Copy out everything from the start of the rows down to the line containing "tap(370, 397)", including that line.

» Records to process:
____
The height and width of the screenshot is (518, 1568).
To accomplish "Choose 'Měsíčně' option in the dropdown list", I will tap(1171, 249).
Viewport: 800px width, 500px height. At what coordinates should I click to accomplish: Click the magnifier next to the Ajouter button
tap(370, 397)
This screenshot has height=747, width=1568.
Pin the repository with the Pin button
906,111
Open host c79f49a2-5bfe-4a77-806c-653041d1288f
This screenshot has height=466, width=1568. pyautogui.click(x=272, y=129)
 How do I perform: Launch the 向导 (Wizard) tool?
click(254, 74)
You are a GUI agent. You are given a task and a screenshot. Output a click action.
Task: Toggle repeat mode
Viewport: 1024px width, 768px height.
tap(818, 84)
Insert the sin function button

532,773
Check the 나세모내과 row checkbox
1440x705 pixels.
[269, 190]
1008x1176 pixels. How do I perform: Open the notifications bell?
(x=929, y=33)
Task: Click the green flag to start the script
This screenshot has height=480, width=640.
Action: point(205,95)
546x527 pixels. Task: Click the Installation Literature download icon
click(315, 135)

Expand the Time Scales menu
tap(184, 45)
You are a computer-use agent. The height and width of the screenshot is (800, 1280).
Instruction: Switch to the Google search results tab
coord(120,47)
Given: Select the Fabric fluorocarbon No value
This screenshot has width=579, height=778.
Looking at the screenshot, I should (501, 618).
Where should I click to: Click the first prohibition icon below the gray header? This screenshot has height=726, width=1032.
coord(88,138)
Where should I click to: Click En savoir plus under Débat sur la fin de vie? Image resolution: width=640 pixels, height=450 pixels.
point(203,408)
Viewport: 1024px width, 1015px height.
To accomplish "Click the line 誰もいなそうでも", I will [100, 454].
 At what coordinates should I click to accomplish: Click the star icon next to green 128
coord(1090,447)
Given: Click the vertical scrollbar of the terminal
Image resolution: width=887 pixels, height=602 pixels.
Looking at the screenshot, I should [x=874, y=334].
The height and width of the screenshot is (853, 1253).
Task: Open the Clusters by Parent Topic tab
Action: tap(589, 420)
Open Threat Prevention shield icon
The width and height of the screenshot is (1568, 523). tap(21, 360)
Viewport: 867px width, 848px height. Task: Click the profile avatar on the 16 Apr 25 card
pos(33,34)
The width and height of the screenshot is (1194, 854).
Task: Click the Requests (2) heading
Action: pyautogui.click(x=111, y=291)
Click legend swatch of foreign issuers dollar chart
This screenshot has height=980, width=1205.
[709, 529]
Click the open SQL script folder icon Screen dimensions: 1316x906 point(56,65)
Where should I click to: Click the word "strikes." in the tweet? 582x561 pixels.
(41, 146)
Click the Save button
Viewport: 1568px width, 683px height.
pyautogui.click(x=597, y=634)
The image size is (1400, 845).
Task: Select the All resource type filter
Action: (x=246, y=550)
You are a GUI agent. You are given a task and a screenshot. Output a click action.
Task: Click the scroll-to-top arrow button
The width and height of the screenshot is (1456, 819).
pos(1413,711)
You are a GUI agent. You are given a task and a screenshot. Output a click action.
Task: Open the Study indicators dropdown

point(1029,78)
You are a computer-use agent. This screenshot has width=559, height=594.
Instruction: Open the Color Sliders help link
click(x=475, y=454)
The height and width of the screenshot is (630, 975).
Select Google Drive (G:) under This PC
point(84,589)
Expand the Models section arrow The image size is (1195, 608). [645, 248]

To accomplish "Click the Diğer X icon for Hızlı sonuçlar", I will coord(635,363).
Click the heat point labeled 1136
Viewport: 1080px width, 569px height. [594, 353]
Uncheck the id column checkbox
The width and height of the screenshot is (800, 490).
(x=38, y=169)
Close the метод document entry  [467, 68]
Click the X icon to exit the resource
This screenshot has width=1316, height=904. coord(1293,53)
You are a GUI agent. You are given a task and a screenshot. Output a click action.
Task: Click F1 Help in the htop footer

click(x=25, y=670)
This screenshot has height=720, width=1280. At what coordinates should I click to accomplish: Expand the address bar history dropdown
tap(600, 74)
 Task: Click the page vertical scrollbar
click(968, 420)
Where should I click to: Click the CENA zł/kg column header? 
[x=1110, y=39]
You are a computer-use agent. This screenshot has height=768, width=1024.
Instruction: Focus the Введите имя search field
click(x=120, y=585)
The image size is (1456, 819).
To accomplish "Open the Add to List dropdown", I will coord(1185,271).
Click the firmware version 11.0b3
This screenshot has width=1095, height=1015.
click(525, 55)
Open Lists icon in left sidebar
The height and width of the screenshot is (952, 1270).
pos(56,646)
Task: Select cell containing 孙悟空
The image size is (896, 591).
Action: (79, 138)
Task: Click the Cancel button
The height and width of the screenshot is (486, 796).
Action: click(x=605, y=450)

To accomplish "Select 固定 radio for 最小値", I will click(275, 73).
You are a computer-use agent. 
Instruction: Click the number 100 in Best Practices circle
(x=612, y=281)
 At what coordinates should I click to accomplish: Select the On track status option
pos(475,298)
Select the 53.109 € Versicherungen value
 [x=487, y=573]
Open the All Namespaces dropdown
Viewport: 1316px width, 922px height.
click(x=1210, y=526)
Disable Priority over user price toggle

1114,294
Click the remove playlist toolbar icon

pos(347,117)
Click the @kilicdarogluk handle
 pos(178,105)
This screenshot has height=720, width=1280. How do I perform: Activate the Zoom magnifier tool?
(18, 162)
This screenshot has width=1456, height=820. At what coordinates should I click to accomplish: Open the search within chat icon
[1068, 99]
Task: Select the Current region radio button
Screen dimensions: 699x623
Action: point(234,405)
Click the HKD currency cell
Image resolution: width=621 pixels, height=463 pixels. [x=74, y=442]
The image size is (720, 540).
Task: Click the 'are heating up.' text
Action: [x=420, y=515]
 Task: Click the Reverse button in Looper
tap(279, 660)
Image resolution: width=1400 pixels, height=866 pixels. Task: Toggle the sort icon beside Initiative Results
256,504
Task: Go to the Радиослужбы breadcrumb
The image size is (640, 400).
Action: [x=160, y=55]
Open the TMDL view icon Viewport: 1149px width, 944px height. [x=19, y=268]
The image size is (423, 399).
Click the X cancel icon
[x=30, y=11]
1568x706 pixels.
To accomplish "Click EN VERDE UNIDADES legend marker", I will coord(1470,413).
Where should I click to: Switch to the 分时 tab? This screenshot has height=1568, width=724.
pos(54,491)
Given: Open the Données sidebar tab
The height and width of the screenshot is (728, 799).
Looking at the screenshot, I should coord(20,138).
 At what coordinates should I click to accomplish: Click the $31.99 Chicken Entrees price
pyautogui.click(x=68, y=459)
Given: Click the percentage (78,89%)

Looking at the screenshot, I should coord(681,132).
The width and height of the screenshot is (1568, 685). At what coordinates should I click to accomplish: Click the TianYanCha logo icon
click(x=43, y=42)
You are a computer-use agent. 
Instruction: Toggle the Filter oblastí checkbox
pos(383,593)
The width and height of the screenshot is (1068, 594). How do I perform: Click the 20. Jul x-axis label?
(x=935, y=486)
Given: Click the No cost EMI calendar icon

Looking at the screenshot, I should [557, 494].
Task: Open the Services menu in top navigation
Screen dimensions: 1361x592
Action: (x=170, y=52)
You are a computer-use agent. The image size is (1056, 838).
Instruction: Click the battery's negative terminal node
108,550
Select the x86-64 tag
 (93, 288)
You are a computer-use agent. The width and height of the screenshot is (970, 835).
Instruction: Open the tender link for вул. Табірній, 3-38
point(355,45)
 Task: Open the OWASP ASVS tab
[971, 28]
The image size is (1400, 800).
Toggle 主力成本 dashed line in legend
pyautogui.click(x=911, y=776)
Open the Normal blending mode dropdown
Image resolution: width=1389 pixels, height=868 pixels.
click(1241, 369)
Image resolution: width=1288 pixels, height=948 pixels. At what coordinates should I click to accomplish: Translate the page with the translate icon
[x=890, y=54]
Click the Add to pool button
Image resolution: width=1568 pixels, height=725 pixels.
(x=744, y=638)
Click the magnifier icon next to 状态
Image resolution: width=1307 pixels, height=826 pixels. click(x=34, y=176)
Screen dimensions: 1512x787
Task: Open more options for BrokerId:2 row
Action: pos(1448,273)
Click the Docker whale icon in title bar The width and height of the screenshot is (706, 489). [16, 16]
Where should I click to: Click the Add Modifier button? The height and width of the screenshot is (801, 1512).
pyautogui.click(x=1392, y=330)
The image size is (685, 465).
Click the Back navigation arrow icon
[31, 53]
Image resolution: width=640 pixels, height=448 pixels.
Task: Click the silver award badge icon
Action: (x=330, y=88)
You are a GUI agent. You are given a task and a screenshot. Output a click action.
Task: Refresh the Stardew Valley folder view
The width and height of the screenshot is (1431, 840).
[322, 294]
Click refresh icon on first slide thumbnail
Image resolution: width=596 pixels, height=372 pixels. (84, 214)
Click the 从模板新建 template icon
____
» Solved exercise:
The height and width of the screenshot is (518, 1568).
To accomplish "Choose 'Měsíčně' option in the dropdown list", I will tap(1171, 249).
Viewport: 800px width, 500px height. At what coordinates should I click to accomplish: Click the magnifier next to the Ajouter button
tap(370, 397)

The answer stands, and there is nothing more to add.